[Items listed in a dataset]
☆ ☆ ☆ ☆

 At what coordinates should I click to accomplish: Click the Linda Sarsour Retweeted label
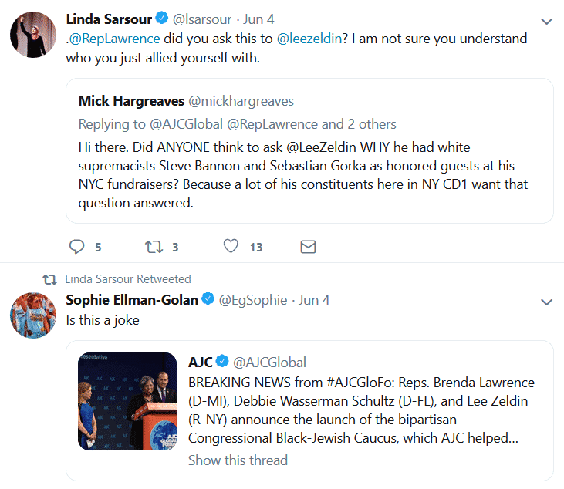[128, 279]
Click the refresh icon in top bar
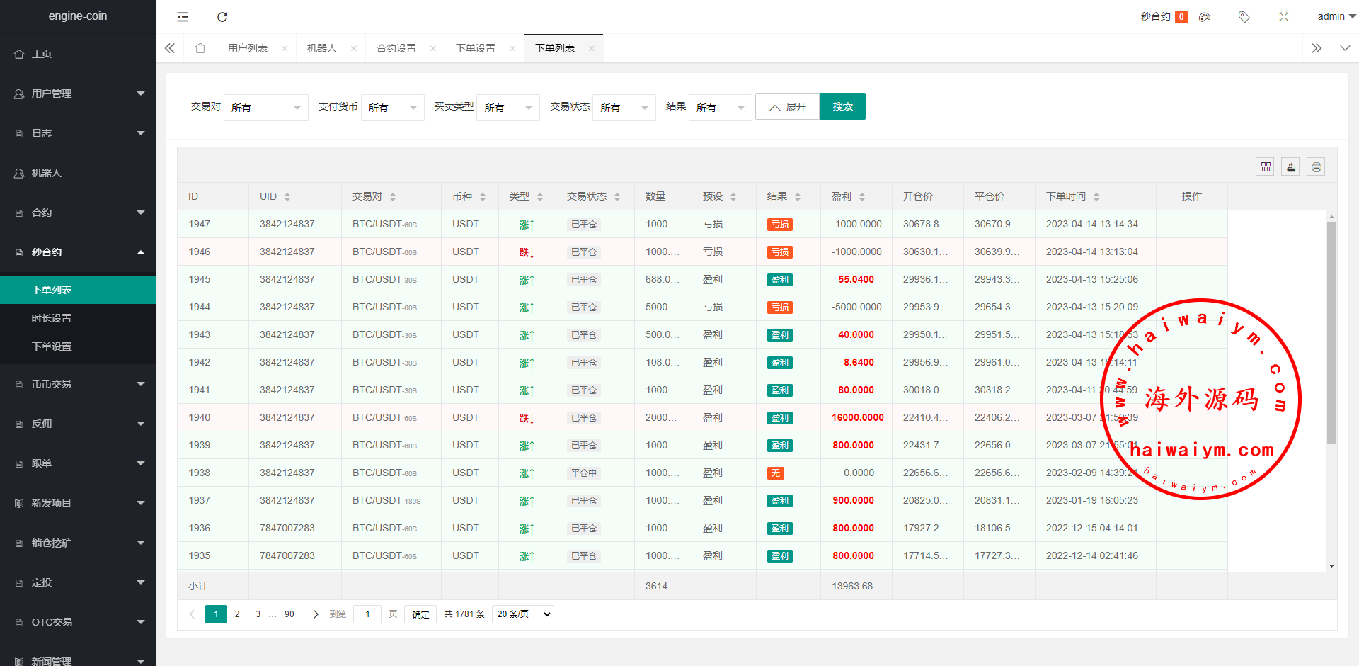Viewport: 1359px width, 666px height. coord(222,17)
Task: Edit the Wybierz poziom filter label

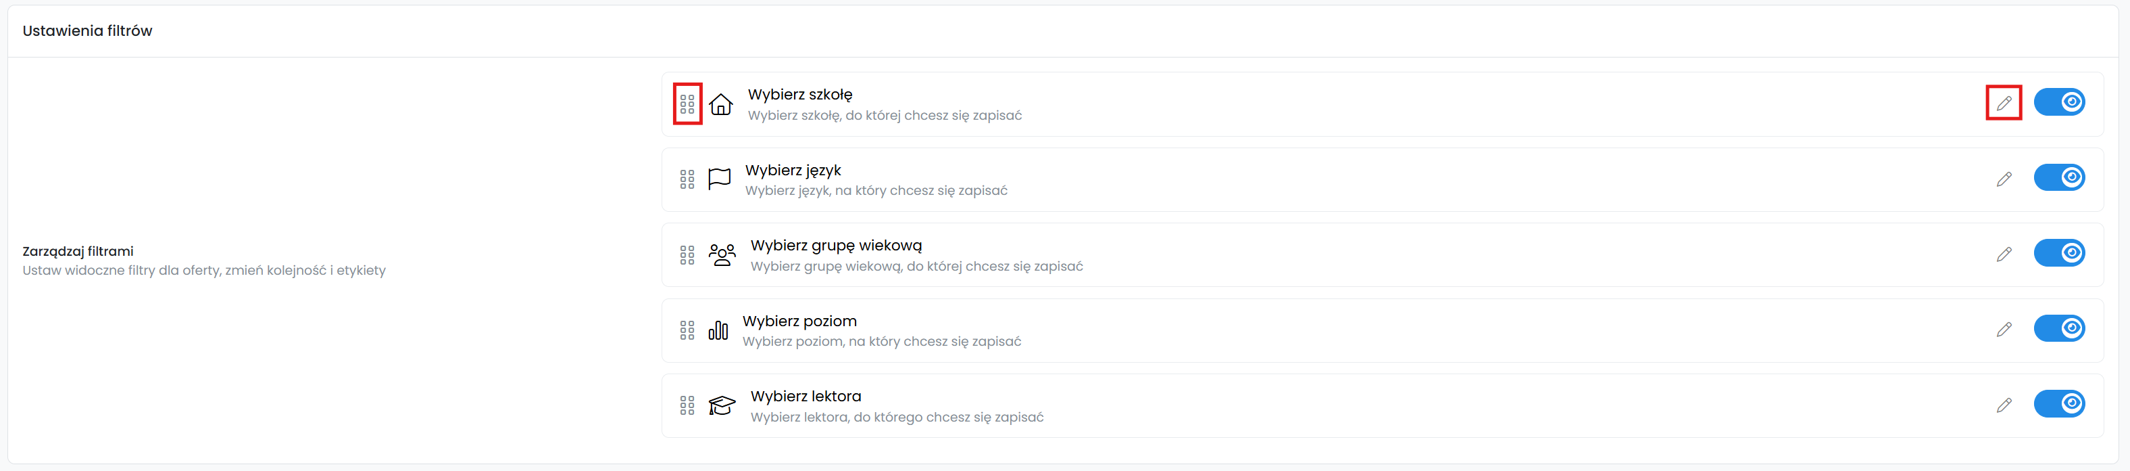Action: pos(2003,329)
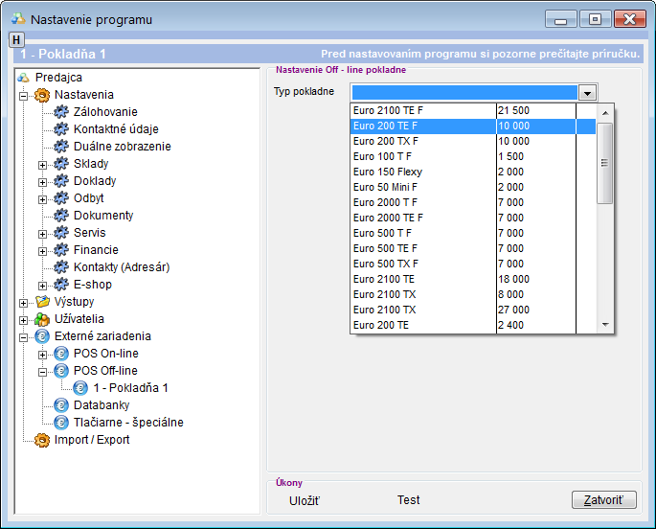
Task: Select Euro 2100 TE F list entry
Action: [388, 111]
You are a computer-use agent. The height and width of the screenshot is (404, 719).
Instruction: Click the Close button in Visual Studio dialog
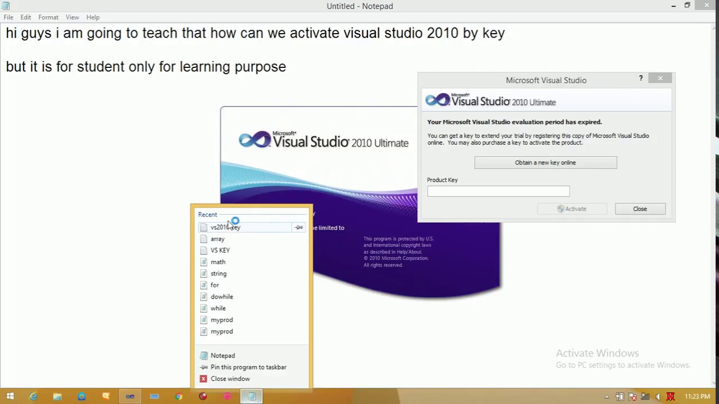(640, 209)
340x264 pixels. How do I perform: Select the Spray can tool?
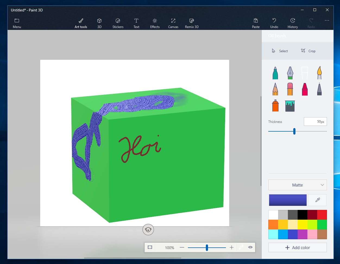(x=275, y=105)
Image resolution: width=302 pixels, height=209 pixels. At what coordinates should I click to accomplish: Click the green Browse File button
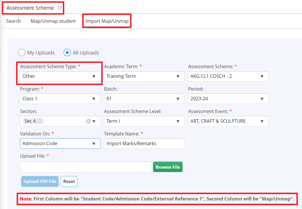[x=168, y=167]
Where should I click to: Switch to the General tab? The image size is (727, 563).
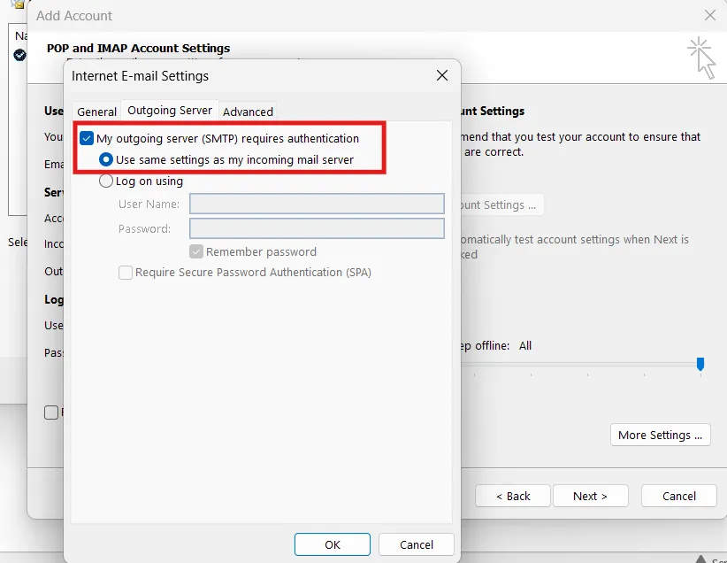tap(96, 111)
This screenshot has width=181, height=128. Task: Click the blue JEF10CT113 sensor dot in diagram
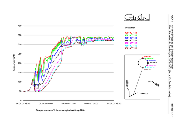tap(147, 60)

☆ ☆ ☆ ☆

- Task objective -
The copy must start at the line containing "This screenshot has" and end at the last line of the records, matching each line exactly and holding no pictures.

- Written solution -
This screenshot has width=181, height=128. Task: Click the blue JEF10CT113 sensor dot in diagram
tap(147, 60)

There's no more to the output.